• PASSAGE PROVIDED:
-- Start --
Thursday, July 13, 2006

In-a-gadda-da-vino baby!

Tina and I have been very busy. (I guess anyone who's ever bought an old house would read this and say "Yeah, duh!")

As she already mentioned we went to the country fair and I got cooked. Not baked, more like broiled. Every weekend stuff happens here, and in between stuff we're finding things we can do on the house with our limited funds.

We already bought the laminate flooring (at $.99 a sq foot. What a deal!) and have been laying that down in the office. We've finished that room and will be starting on the living/dining room this weekend. We plan to have it finished by Wednesday.

We've decided that our office is going to be the coolest room in the house. We put some furniture in there while we were moving everything out of the living room to rip up the carpet and it looks great, even though it's a disaster area. We envision the way it will look with our desks in there and the light fixture replaced, drywall and painting completed, decoration done and light streaming in through the French doors (Freedom doors! HA!) as we sit and update the blog. I hope the reality is as good as our vision of it.

One of our ongoing and inexpensive projects has been struggling to kill certain things in the garden, to no avail. There are some things currently growing in there that aggressively cling to life. This is bad because a lot of those things are things we don't want to grow. It's also good because the things that we DO want to grow are doing pretty well considering both Tina and I have black thumbs.

Our rose bushes got sick about a week after we moved in and we had to cut them all back to "stick bushes". Now they're thriving and blooming like mad. There are so many buds on them I can't count them all.

I think if someone brought by a dead animal we could bury it in our yard and a few days later it would come back to life. Take that Stephen King!

Now the pics!

Since we both have black thumbs, we decided we needed black plants so they look like they're supposed to be that way. :)

Luckily we also read that the Victorians were obsessed with black plants so it's appropriate for the house! Our neighbors are going to LOVE us!

Check out this cool plant we got at the Saturday market!



It's called a Black Mondo. It's even got a cool name!

We're also planning to get some black calla lillies in the future.

We will have the best Halloween house ever!

Next up is one of the aforementioned stick bushes.

This rose bush has gone from nearly dead to completely mad.

It's alive!

ALIVE!!!!




There are 4 rosebushes in our yard in total. All of them were near death. My favorite (and I think Tina's too) is a creeper near the driveway. We need to get an arbor under it because right now it has nothing to crawl except for the tree next to it. It was also nearly dead and lived as a stick bush. Now it gives us beautiful deep red roses. You really can't appreciate them by the picture. They're much different in person and the color is a lot deeper.



Here's another of the roses, this was the worst of any of them and has been a little slower in coming back to life.



In addition to the roses, we have TONS of lillies. We have white calla lillies, and then a bunch of other lillies that I don't know the names of. I think some of them are day lillies but I don't know which. As I mentioned, we will also be adding black calla lillies to the mix at some point, but it's going to be after a complete re-landscaping. Tina and I really like the dark reddish ones. The orange and yellow ones have only been allowed to live because they have neat dark bits on the insides.
Parade of lillies!

First up we have orange with reddish and yellowish bits inside:





Next we have dark orange that looks stupid pink in this picture, but it's not:



Here's the yellow with the dark bits:



This one is our favorite. In person, it's a dark reddish-purple:



And another view:



We have no idea what the heck these are, but we LOVE them!
-- End --
• SUPPLIED DATA:
-- Start --
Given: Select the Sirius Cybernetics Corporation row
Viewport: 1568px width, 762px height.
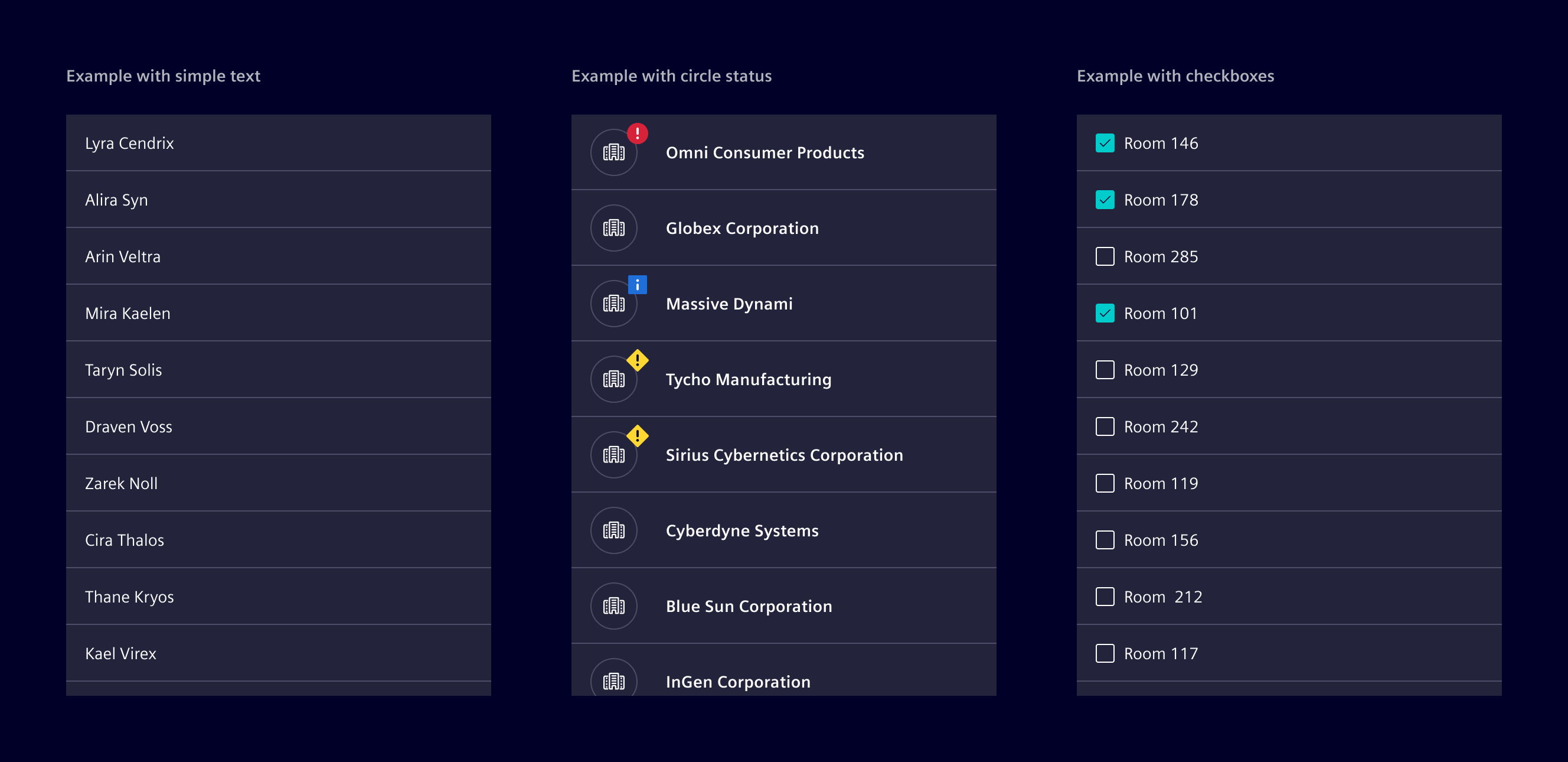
-- End --
• WRITTEN EXERCISE:
Extend the blog post about the old house and its garden, picking up after its last line. The data has nothing to do with the blog post.

• REPLY TO THE EXERCISE:
They're not usually this blurry in person:



We're not sure what this is, but it's a neat color, so it lives:



And finally we have a neat little flowery thing that looks blue in person. The leafy stemmy bits are so dark purple they're almost black. It looks much different in digital reproduction:



This is what happens to plants we don't like:



That was a huge pile of random growing crap. We didn't like any of it and could barely separate plants from weeds on that little hilly spot, so Tina destroyed it.

Tina is the bringer of death, scourge of the garden,

Dark Angel of Frenzied Loppers!



All of you plants better shape up! Just ask the rhododendrons!



Before we took an axe to them, this picture would have looked like a great big bush. You really would not have seen any ground at all. It's amazing how much land we lost to that thing.

Also of note is the great big slate boulder in the corner. I'm trying to figure out how to move it somewhere we can enjoy it a bit more. I like to sit on it and I think it needs to live near a fire pit. It's just in a rotten place and I think it weighs about 2 tons.

I think that the grape vines are planning on staging a revolt. I have nightmares that one day we will be walking by and they'll reach out and grab us and squeeze the people juice out of us to make renovator wine.



We've also sent the wisteria to a better place. No pictures to honor it because I didn't want to get a view of the horrible abomination of a house next door to us. This is in keeping with history. Any of the pictures we've seen of our house from 189x also cut off right at the point of showing the corner of the house next door. Although I'm willing to bet that back then it actually looked like a proper Victorian and not a doublewide like it does now.

And just so this doesn't turn into a garden blog we have pics of the new floor!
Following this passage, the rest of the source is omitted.